Bias-Variance dilemma
When you learn more about machine learning, you must hear people talking about high bias, high variance or something like that. What do they mean by ‘high bias’ or ‘high variance’?
Actually, when I first heard these terms, I was completely confused. Even though I tried to find the answer on Google, I still had no idea until I took the Advanced Machine Learning module in semester 2. Therefore, I’m writing this post to try to explain this. I hope this post can help people who are still struggling with them to understand the two most important concepts clearly.
Generalization Error
The underlying assumption of machine learning is that there are some relationships between data. However, we are not able to know this true function, otherwise there is no need to learn it.

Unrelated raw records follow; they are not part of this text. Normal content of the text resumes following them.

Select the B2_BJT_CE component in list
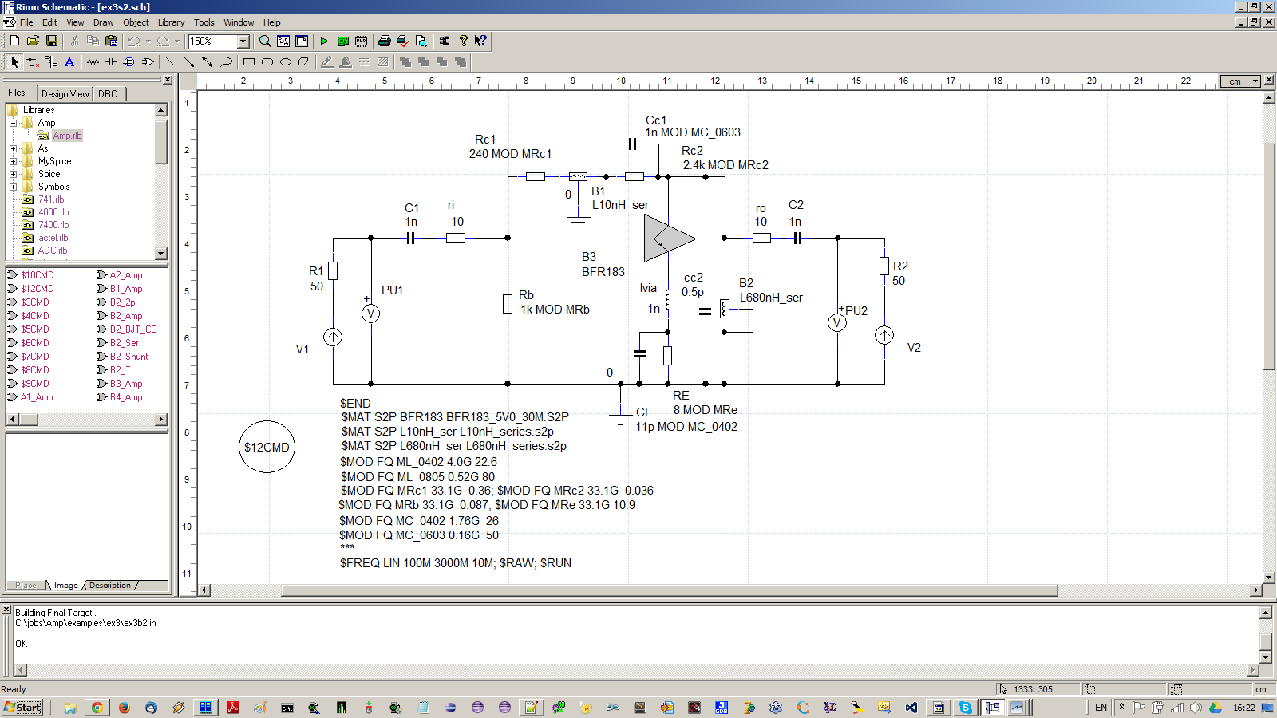tap(132, 329)
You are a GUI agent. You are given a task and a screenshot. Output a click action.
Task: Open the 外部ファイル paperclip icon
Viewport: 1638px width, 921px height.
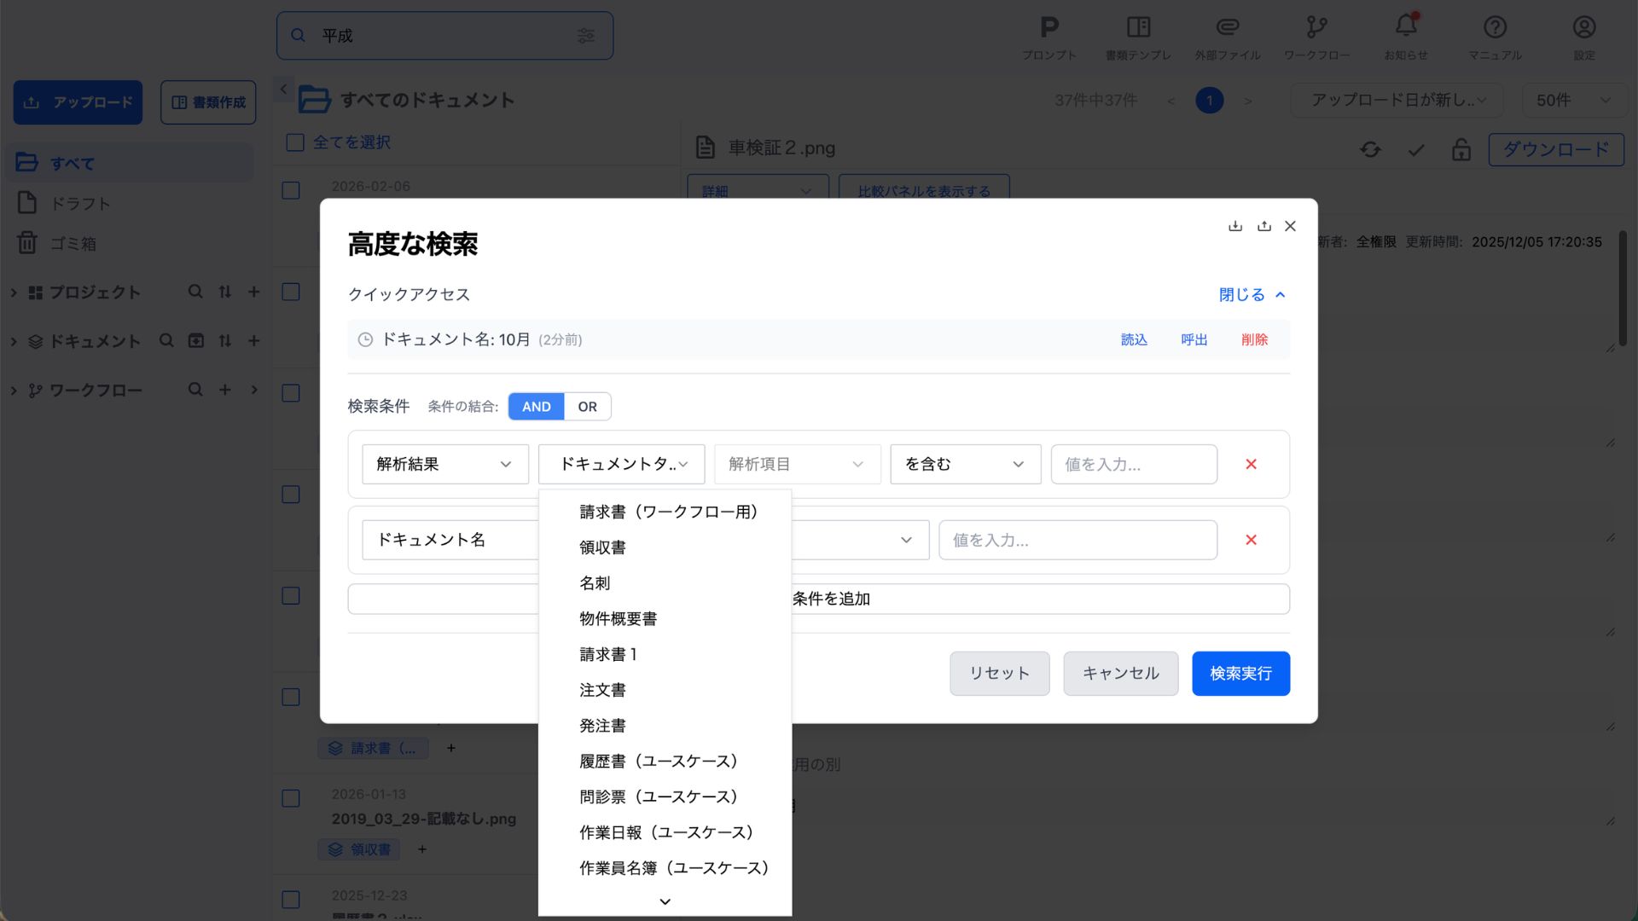(1227, 27)
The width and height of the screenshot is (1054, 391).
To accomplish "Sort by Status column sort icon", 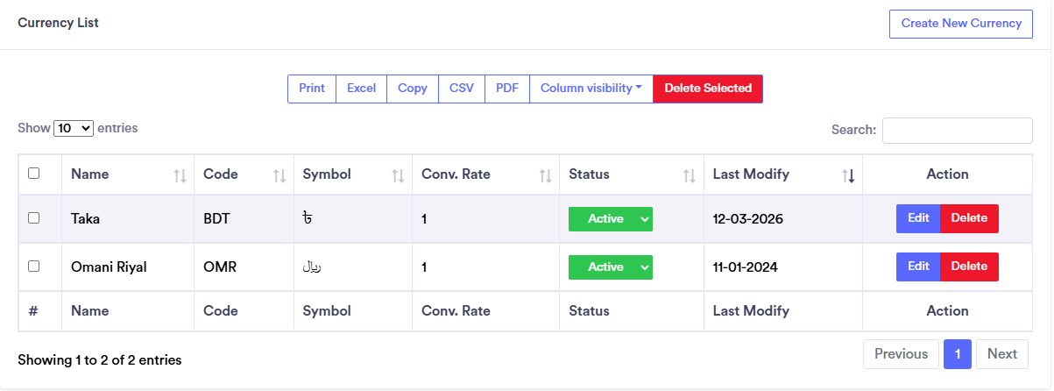I will click(689, 175).
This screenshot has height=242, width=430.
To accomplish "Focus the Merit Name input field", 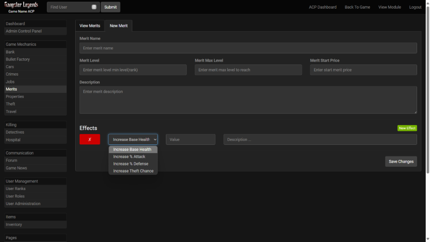I will pyautogui.click(x=248, y=48).
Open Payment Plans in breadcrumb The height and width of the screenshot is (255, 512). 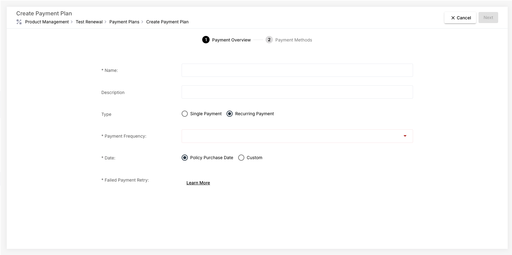124,22
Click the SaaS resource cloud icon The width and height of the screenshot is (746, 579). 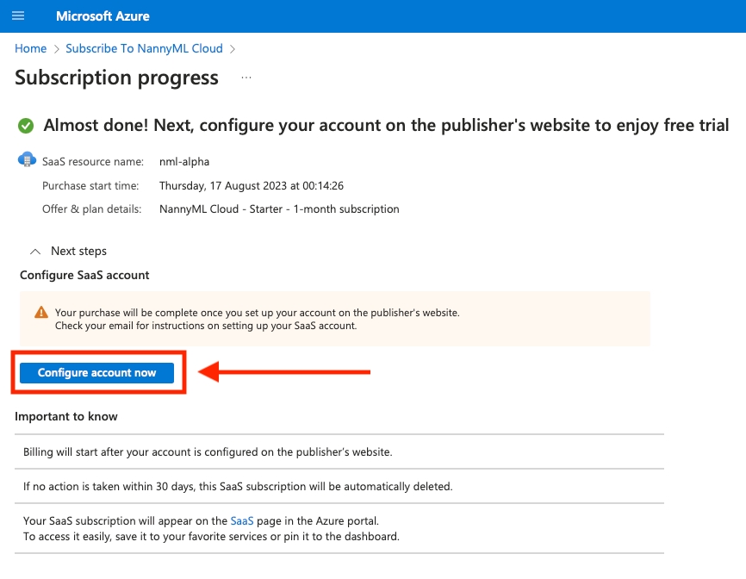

Suppose we have a true realtionship denoted by $f(x)$ (the red dot in Figure 1), and we want to construct a machine denoted by $f'(x)$ to approximate the true function based on the data $D$ sampled from the population $\chi$.

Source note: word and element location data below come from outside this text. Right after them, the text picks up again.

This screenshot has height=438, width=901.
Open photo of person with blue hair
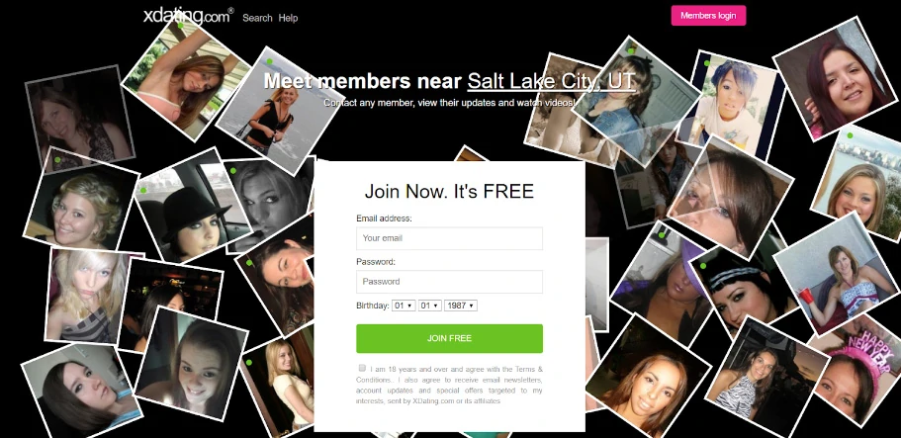[731, 105]
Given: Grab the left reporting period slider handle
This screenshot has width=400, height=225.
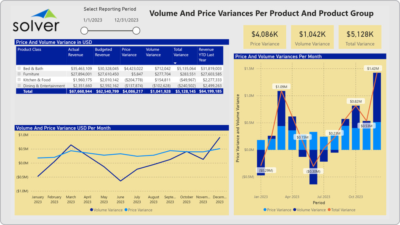Looking at the screenshot, I should coord(84,31).
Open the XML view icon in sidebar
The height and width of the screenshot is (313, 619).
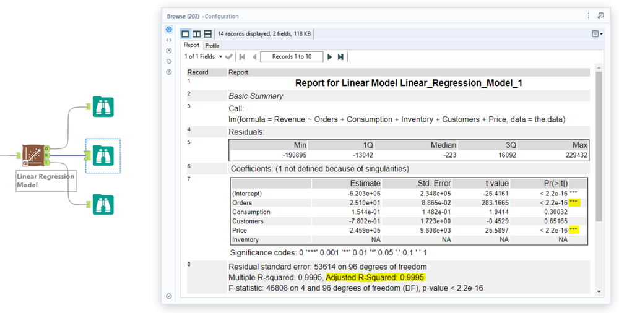point(169,40)
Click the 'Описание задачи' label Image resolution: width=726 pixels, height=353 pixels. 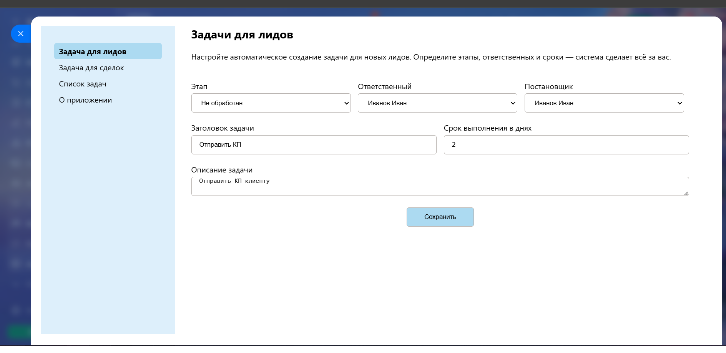pyautogui.click(x=222, y=170)
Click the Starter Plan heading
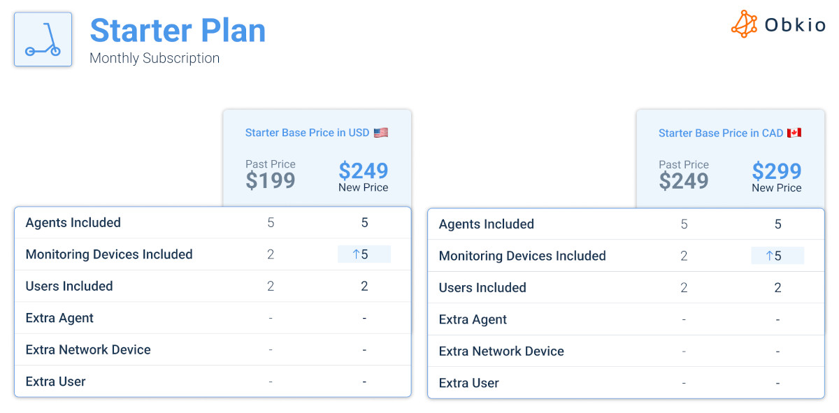Screen dimensions: 839x413 (x=178, y=31)
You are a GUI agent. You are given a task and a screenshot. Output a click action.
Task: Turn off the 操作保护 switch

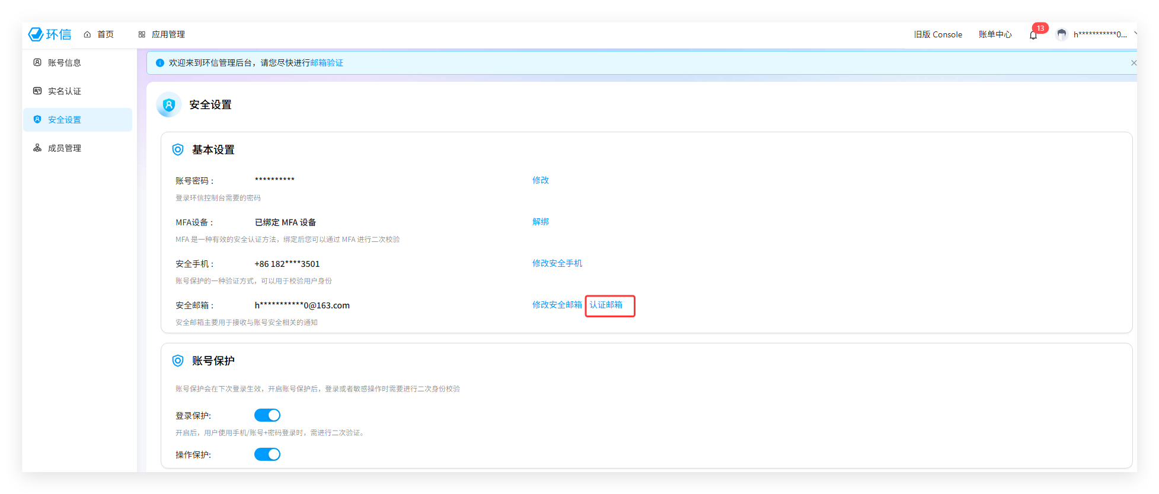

The training loss is defined by the following equation, where $f'(x|D)$ is the machine we learn from this particular data set $D$
$$ L_T(D) = \sum_{x\in D}(f'(x|D) - f(x))^2 $$
However, our goal is to know how well this machine works on unseen data, which is known as generalization. The generalization loss is expressed as
$$ L_G(D) = \sum_{x\in \chi} p(x) (f'(x|D) - f(x))^2 $$
If we have another data set $D_1$, then we will get another machine $f'(x|D_1)$ and another generalization loss $L_G(D_1)$ shown in Figure 1.
We can see that the generalization loss is depend on our training data. Thus, the generalization loss for a particular data set doesn’t make much sense. Instead, the average generalization loss over all the data set with the same size of $n$ is what we expect.

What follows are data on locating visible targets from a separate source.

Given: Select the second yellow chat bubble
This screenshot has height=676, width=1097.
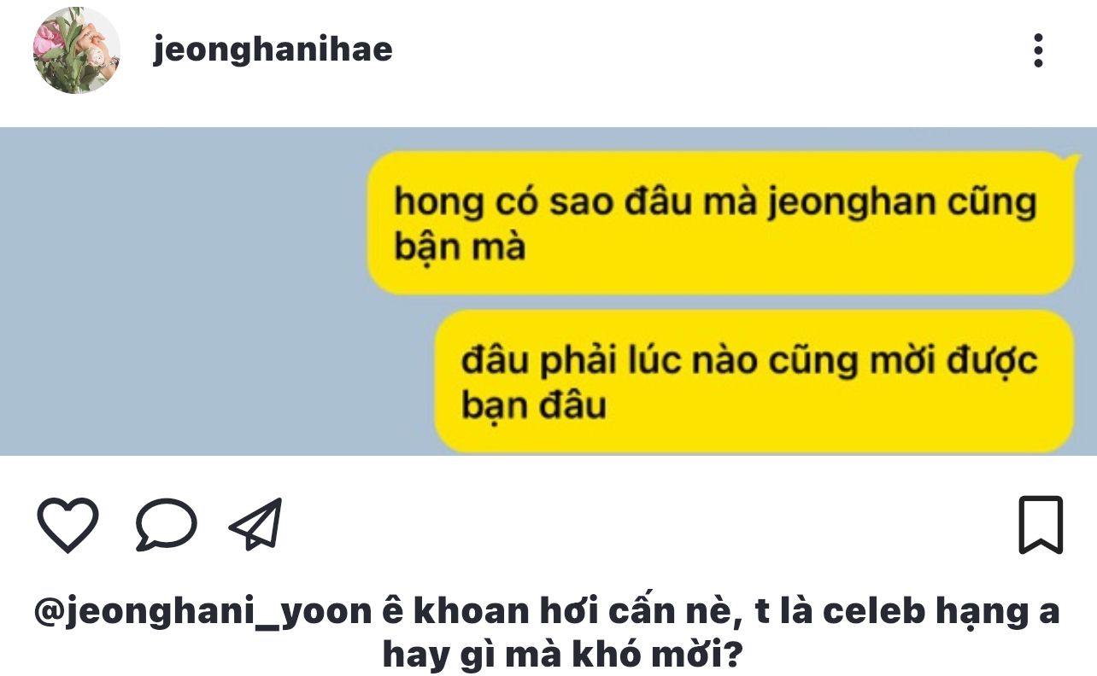Looking at the screenshot, I should click(x=754, y=382).
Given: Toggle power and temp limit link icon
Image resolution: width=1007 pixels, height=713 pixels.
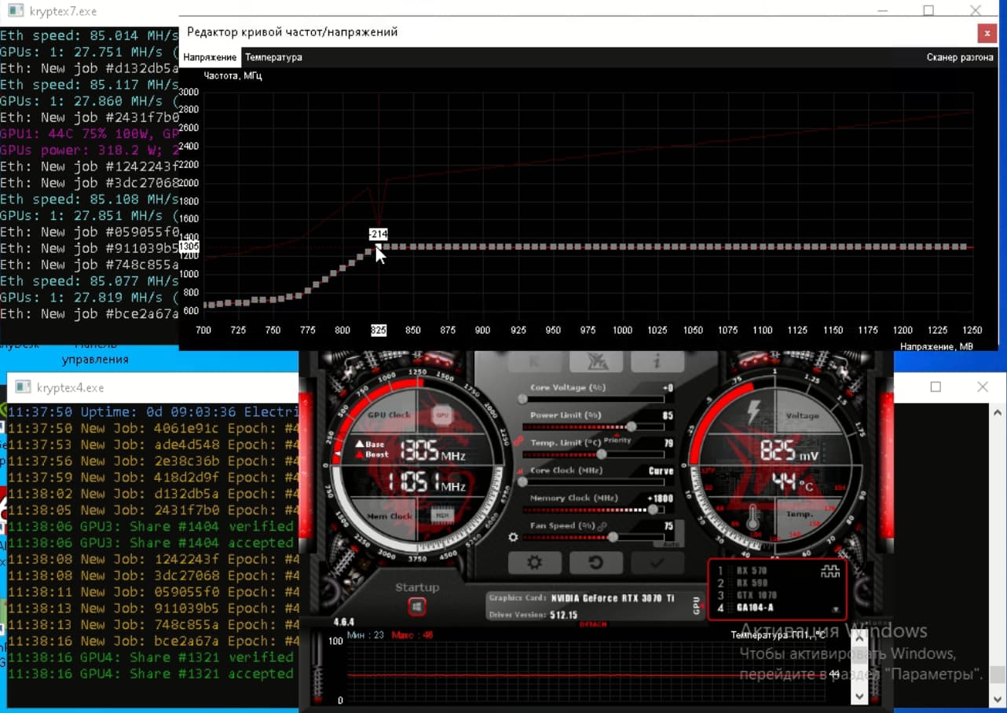Looking at the screenshot, I should [519, 442].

$$ E_G = E_D[L_G(D)] = E_D[\sum_{x\in \chi} p(x)(f'(x|D) - f(x))^2] $$
Mean Machine
We have already known that there is a different machine $f'(x|D)$ for a given data set $D$. Thus, for an unseen data $x$, we will have many predictions of many different machines, which are represented in blut dots shown in Figure 2.
The average prediction for an unseen data is the mean prediction(the yellow dot in Figure 2).
$$ f'_m(x) = E_D[f'(x|D)] $$
Bias
Bias is the distance between the mean prediction(the yellow dot) and the true value(the red dot) shown in Figure 2. High bias implies that our model is too simple and the prediction value is much far away from the true value.
$$ B = \sum_{x \in \chi} p(x) (f’m - f(x))^2 $$
Variance
Variance measures the variation in the prediction of the machine when we change different data set we train on. If we have a complex machine, as mentioned earlier, the machine will try its best to match every data in training data set. In other words, the machine memorized the trainining data and a little change in data set will cause significant variation in prediction.
$$ V = \sum_{x \in \chi}p(x) E_D[ (f'(x|D) - f’m)^2 ] $$
Bias-Variance dilemma
Now it’s time to decompose the average generalisation error. Let’s plug the $f'_m(x)$ into the previous equation
$$ E_G = E_D[L_G(D)] = E_D[\sum_{x\in \chi} p(x)(f'(x|D) - f(x))^2] $$
$$ = E_D[\sum_{x\in \chi}p(x) (f'(x|D) - f_m' + f_m' - f(x))^2] $$
$$ = E_D[\sum_{x\in \chi}p(x){(f'(x|D) - f_m')^2 + (f_m' - f(x))^2 + 2(f'(x|D) - f_m')(f_m' - f(x)) }] $$
It’s noticeable that the cross-term will cancel out because $f’m$ and $f(x)$ are constants no matter what data set $D$ is.
$$ E_D[\sum_{x\in \chi}p(x)2(f'(x|D) - f_m')(f_m' - f(x))] $$
$$ = \sum_{x\in \chi}p(x) (2E_D[f'(x|D)]-f’m)(f’m-f(x)) = 0 $$
Therefore, we are left with
$$ E_G = E_D[L_G(D)] = E_D[\sum_{x\in \chi}p(x)(f'(x|D) - f_m')^2 + \sum_{x\in \chi}p(x)(f_m' - f(x))^2] $$
$$ = \sum_{x\in \chi}p(x) E_D[(f'(x|D) - f_m')^2] + \sum_{x\in \chi}p(x)(f_m' - f(x))^2 $$
$$ = V + B $$
In summary,
- If our machine is too simple, then we might not be able to fit the training data. Since the machine knows little about the data, it’s unlikely to work well on unseen data. This means our model has a high bias.
- If our machine is too complex, then we might be able to fit the training data perfectly. It means that the machine knows too much about the data, even the noise that it should not learn. Thus, it’s too sensitive to training data so that a little change in data will cause a great variance. This means our model has a high variance.
Throughout the world of machine learning, we are always trying to find a balance between bias and variance.